ASSIGNMENT.
Write out exactly the lines from the one holding "Open the Timing tab" to the last line of the entries, both ends included and nothing else, without the pictures.

(EXTRACTED DATA begins)

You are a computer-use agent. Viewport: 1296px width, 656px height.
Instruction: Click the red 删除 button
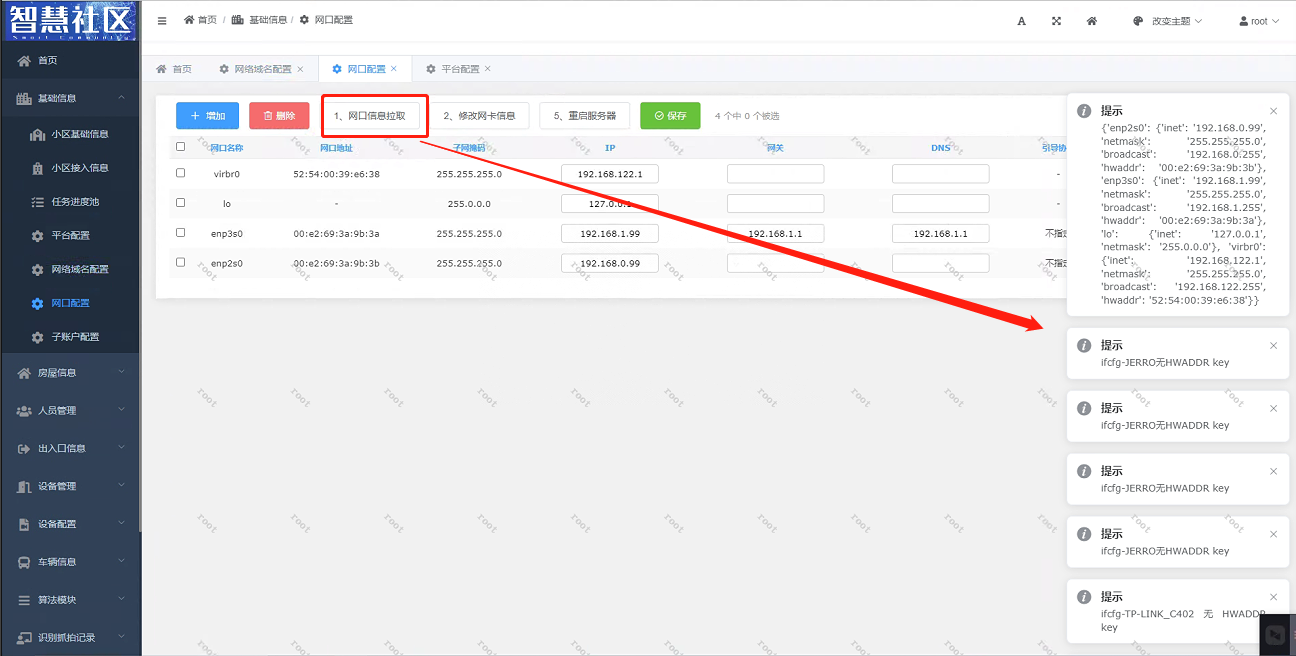[279, 116]
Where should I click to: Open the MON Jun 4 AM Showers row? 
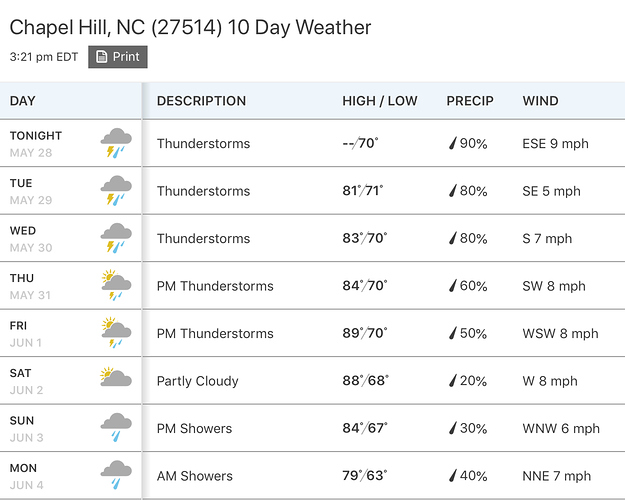tap(312, 475)
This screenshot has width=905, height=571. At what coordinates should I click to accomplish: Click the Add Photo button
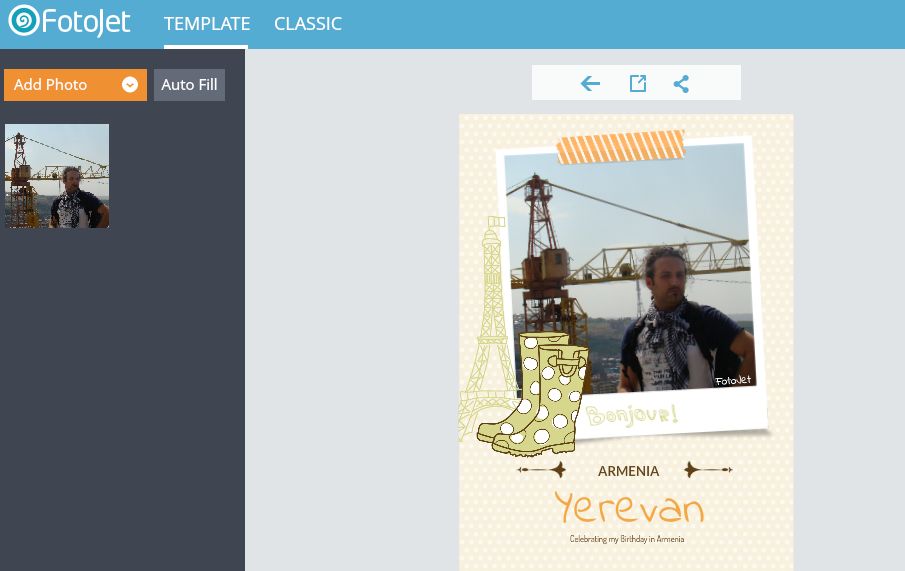coord(75,85)
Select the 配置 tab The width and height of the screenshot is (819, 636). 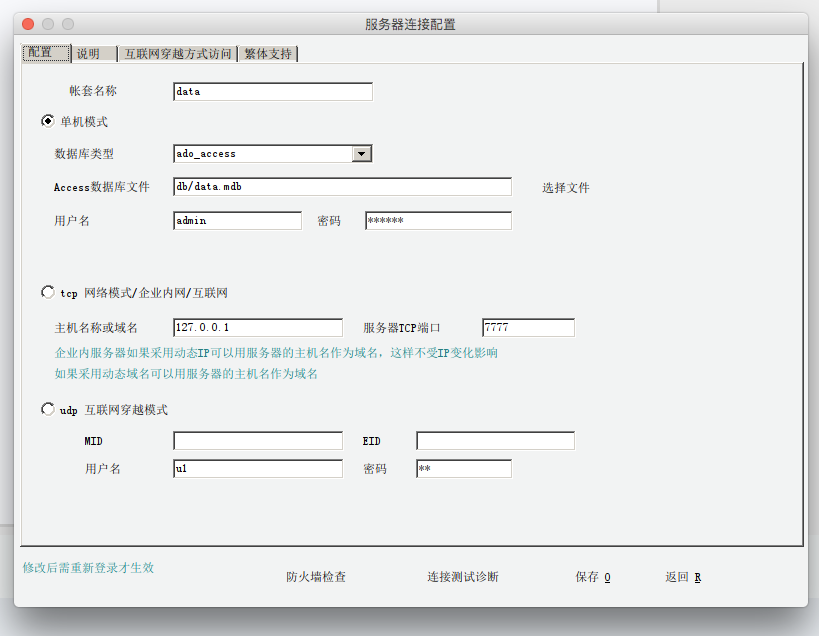click(43, 54)
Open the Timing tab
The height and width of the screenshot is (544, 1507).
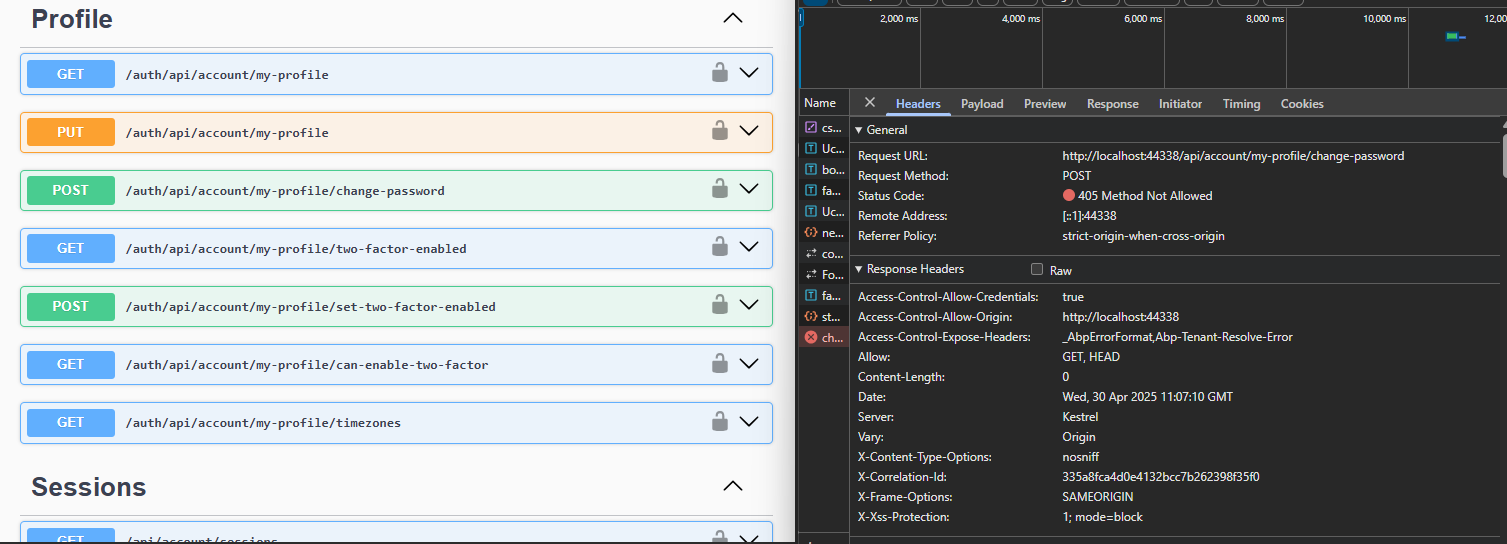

(EXTRACTED DATA ends)

EXERCISE SOLUTION.
Open the Timing tab
The height and width of the screenshot is (544, 1507).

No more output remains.